*Tasks*
a. Translate this sentence from the review of the book about Ayaan Hirsi Ali and Aafia Siddiqui into Spanish: "The cumulative effect is an effort to even the score with Hirsi Ali."
b. Pick up the review of the book about Ayaan Hirsi Ali and Aafia Siddiqui where it stops, and write what comes next.

*Document segment*
This begins with Scroggins’ outre decision to pair a peaceable writer and politician with a violent al-Qaida scientist who married Khalid Sheikh Mohammed’s nephew and co-plotter after 9/11 as the “Wanted Women” of the book’s title (Wanted Women: Faith, Lies and the War on Terror: The Lives of Ayaan Hirsi Ali and Aafia Siddiqui).
Wanted by whom? Hirsi Ali is wanted for violating Islamic law against apostasy (leaving Islam is a capital offense) and criticizing Muhammad, Islam’s prophet (ditto). Siddiqui was wanted by the FBI as an accomplice of al-Qaida, an operational arm of Islamic law. How to knit the two together? Scroggins writes: “Like the bikini and the burka or the virgin and the whore, you couldn’t understand one without understanding the other.”
It’s difficult not to read this as a smear of Hirsi Ali, no less visceral for its flippancy. But it’s more than a noxious personal barb. Scroggins’ binary vision offers a new look at an old kink: moral equivalence among the intellectuals via perverse yin-yang fantasy.
A little housekeeping: No, I don’t know Ayaan Hirsi Ali. And yes, I read where Scroggins writes, “That is not to say they (Hirsi Ali and Siddiqui) are equivalent figures, morally or otherwise.” But this line appears on the last page of the book, after Scroggins has made the case that Hirsi Ali’s past political fight against Islam in Europe (highlighted as her fight for Muslim women’s rights) was somehow a self-aggrandizing version of jihad, of “tribal principle” – even, most reprehensibly, of terror-triggering extremism. Meanwhile, Siddiqui’s life of jihad-obsession unspools in alternating chapters.
The cumulative effect is an effort to even the score with Hirsi Ali. As the debate over Islam and Islamic terror erupted in Holland, Scroggins writes: “Some Dutch spoke of ‘the Ayaan effect,’ a spirit of fear and rancor that seemed to have bewitched the country.” Get it? It’s not the jihad, stupid, it’s “the Ayaan effect.”

*Dataset content*

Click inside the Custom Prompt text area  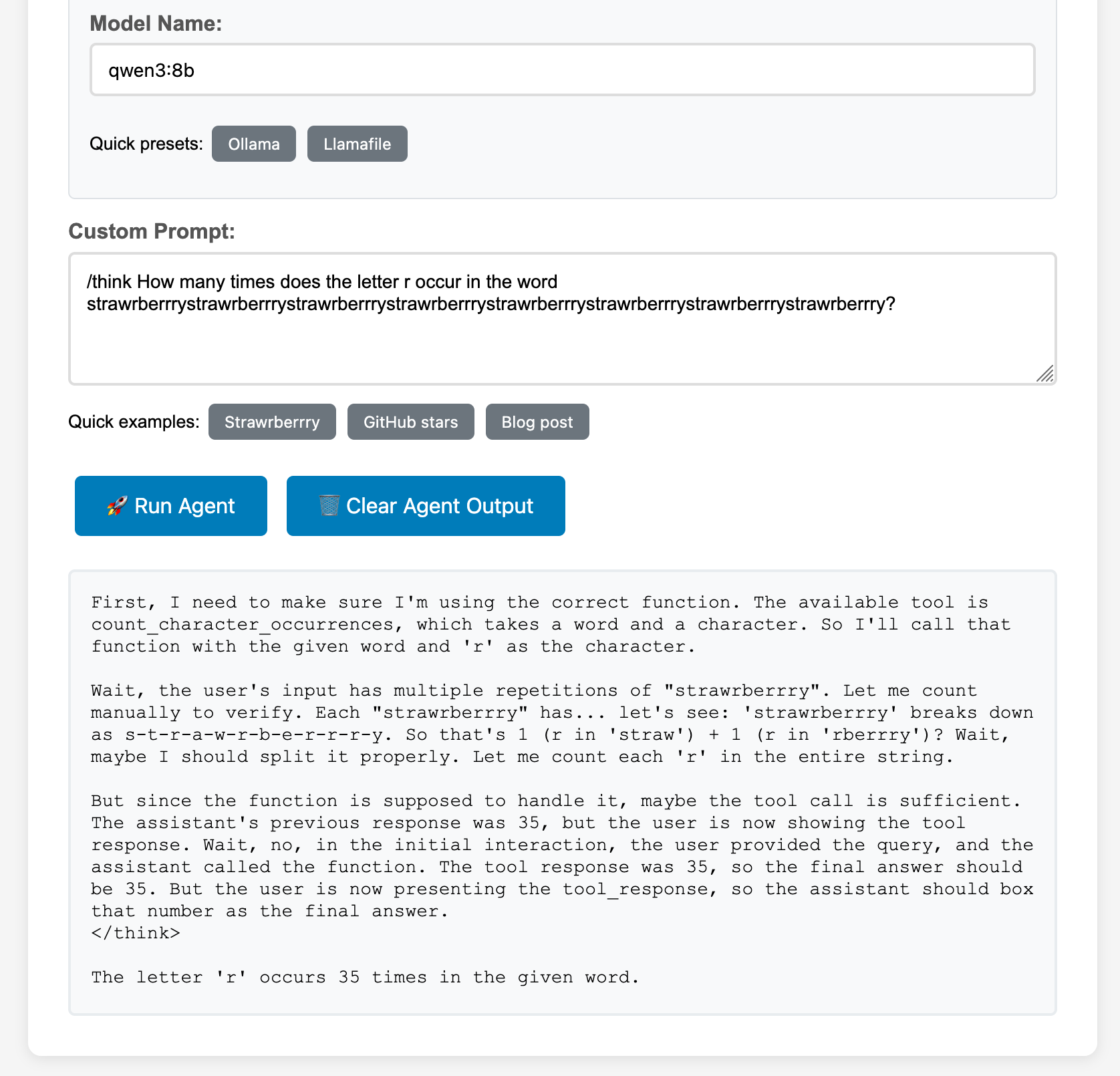563,319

*Replies*
a. El efecto acumulado es un intento de ajustar cuentas con Hirsi Ali.

b.
By bizarre contrast, Scroggins regards Siddiqui’s jihad with empathy-nurturing neutrality. The result isn’t so much “Islam, the West, what’s the difference?” – the trope of moral equivalence during the U.S.-USSR Cold War. It’s more: Islam, the West, who is responsible for the violence? Who is reacting to whom? Who is putting on the burka to fend off the bikini? What virgin wouldn’t hate a whore? One more time, it’s all our fault.
Or, in this case, Hirsi Ali’s fault.
Her offense? Hirsi Ali failed to submit to the never-never cant that “moderation” is a hallmark of Islam (no sacred Islamic texts support it), while she publicly flayed its teachings of conquest and supremacism. Scroggins invokes supposed Islamic reformers – including Mahmoud Mohammed Taha and Pakistan's Benazir Bhutto (one of three heads of state to recognize the Taliban), whose rhetoric reflects anything but moderation – to try to portray Hirsi Ali as “simplistic.”
But it was Hirsi Ali’s failure to kneel in appeasement of Islam, even in her early days of quasi-media-darlinghood, that bothers Scroggins to no end – far more, it seems, than anything Siddiqui ever did, up to and including WMD-tinkering on al-Qaida’s behalf.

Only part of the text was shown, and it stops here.